[Task to complete] Check each line of the entries below for the word "computer", and copy out the ones that have it.
*** Data to use Section Begins ***
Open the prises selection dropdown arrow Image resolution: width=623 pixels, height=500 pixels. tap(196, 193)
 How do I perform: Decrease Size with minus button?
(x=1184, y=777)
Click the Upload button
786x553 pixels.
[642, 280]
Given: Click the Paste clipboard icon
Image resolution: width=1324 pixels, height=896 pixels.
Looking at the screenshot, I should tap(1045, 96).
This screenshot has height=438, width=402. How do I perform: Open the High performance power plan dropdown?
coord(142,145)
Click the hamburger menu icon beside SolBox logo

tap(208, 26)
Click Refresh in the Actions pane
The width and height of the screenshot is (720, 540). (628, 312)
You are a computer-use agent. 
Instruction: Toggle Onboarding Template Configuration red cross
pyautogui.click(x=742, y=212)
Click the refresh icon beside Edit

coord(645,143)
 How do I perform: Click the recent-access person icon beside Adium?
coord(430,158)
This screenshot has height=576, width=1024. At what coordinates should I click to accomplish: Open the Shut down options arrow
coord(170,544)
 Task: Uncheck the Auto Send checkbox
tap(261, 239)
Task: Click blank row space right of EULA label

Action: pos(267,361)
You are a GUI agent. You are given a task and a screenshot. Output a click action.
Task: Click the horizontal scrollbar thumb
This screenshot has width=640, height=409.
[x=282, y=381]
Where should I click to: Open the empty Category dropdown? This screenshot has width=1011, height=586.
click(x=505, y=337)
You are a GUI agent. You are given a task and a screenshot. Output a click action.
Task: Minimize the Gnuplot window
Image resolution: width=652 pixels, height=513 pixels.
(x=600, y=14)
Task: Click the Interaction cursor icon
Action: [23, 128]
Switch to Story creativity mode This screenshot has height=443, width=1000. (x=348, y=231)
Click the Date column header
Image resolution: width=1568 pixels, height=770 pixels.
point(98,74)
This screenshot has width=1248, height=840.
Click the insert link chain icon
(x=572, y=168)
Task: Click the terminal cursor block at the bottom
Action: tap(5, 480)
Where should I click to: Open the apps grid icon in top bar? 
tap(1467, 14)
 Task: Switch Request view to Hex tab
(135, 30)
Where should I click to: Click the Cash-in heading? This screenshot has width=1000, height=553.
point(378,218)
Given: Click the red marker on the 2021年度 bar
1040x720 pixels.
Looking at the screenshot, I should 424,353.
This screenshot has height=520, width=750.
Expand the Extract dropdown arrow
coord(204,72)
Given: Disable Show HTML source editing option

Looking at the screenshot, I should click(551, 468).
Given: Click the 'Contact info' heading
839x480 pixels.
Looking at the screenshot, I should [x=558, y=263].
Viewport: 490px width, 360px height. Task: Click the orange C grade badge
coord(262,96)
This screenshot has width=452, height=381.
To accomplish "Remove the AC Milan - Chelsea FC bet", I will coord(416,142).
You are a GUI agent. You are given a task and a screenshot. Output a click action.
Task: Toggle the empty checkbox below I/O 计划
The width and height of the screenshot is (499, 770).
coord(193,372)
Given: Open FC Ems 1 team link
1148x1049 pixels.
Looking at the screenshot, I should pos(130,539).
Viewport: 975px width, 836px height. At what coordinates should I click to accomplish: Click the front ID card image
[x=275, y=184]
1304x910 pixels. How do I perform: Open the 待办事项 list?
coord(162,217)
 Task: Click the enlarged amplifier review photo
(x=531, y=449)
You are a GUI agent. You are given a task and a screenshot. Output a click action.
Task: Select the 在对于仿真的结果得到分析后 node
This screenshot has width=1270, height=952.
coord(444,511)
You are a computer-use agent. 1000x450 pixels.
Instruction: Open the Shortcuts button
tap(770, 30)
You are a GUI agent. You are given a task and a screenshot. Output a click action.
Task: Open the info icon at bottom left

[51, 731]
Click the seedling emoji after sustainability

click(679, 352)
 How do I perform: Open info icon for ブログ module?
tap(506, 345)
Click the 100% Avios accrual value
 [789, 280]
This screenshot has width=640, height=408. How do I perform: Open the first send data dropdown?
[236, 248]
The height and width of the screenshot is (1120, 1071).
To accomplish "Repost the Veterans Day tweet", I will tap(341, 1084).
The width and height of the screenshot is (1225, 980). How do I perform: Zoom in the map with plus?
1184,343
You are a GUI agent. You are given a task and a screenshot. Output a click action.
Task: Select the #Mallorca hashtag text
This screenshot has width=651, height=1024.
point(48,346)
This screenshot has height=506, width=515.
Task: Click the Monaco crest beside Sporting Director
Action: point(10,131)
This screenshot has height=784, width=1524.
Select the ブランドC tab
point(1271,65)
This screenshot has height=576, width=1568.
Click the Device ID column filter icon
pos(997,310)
*** Data to use Section Ends ***
[Answer box]
You are a computer-use agent. 
You are a computer-use agent. 1000x450 pixels.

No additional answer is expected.